Dr. Wasgatt had been called in. Quite surprised he was, at this new development. He "had thought there was something a little peculiar in her symptoms." But he was one of those AEsculapian worthies who, having lived a scientifically uneventful life, plodding quietly along in his profession among people who had mostly been ill after very ordinary fashions, and who required only the administering of stereotyped remedies, according to the old stereotyped order and rule, had quite forgotten to think of the possibility of any unusual complications. If anybody were taken ill of a colic, and sent for him and told him so, for a colic he prescribed, according to outward indications. The subtle signs that to a keener or more practiced discernment, might have betokened more, he never thought of looking for. What then? All cannot be geniuses; most men just learn a trade.
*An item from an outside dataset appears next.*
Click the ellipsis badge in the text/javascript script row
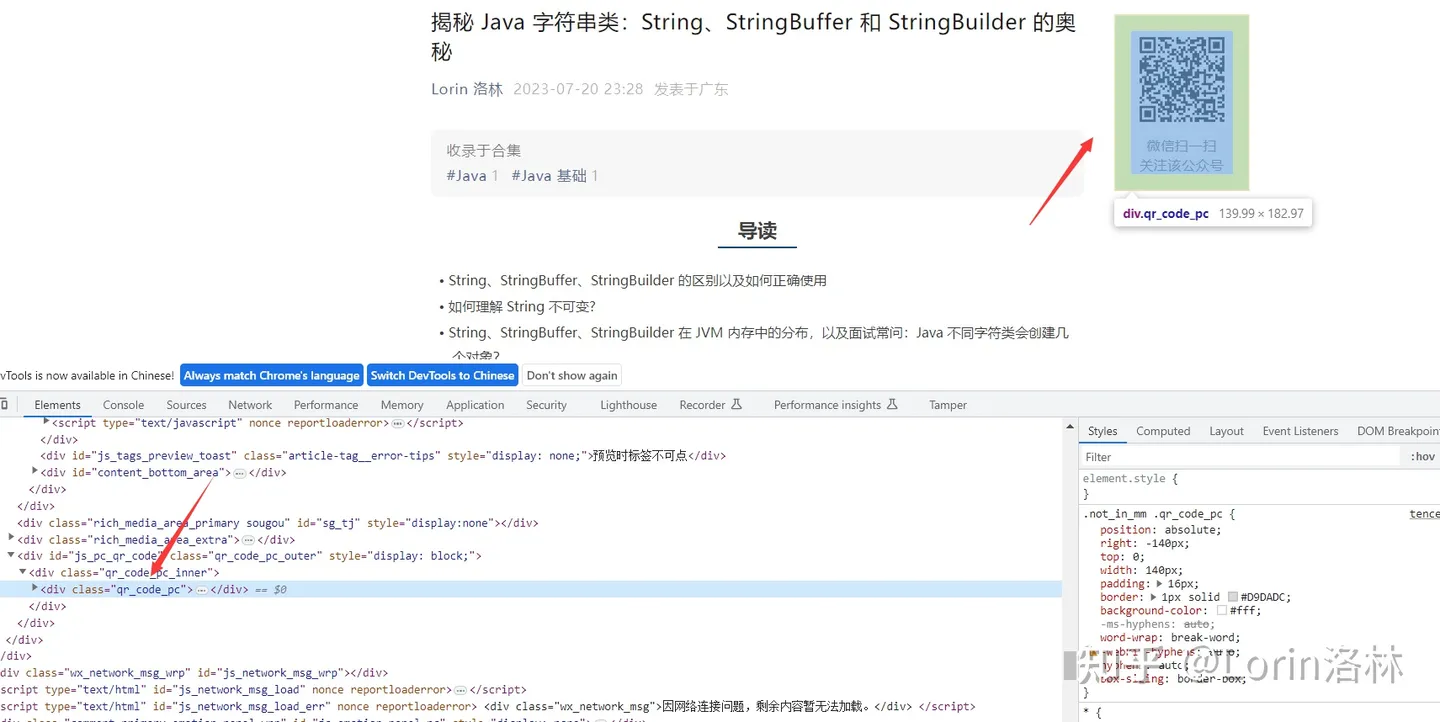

It is only a Columbus who, by the drift along the shore of the fact or continent he stands on, predicates another, far over, out of sight.

Surgeons were to come out from Mishaumok to consult. Mr. and Mrs. Gartney would be home, now, in a day or two, and Aunt Faith preferred to wait till then. Mis' Battis opened the Cross Corners house, and Faith went over, daily, to direct the ordering of things there.

"Faith!" said Miss Henderson, on the Wednesday evening when they were to look confidently for the return of their travelers next day, "come here, child! I have something to say to you."

Faith was sitting alone, there, with her aunt, in the twilight.

"There's one thing on my mind, that I ought to speak of, as things have turned out. When I thought, a few weeks ago, that you were provided for, as far as outside havings go, I made a will, one day. Look in that right-hand upper bureau drawer, and you'll find a key, with a brown ribbon to it. That'll unlock a black box on the middle shelf of the closet. Open it, and take out the paper that lies on the top, and bring it to me."

Faith did all this, silently.

"Yes, this is it," said Miss Henderson, putting on her glasses, which were lying on the counterpane, and unfolding the single sheet, written out in her own round, upright, old-fashioned hand. "It's an old woman's whim; but if you don't like it, it shan't stand. Nobody knows of it, and nobody'll be disappointed. I had a longing to leave some kind of a happy life behind me, if I could, in the Old House. It's only an earthly clinging and hankering, maybe; but I'd somehow like to feel sure, being the last of the line, that there'd be time for my bones to crumble away comfortably into dust, before the old timbers should come down. I meant, once, you should have had it all; but it seemed as if you wasn't going to need it, and as if there was going to be other kind of work cut out for you to do. And I'm persuaded there is yet, somewhere. So I've done this; and I want you to know it beforehand, in case anything goes wrong—no, not that, but unexpectedly—with me."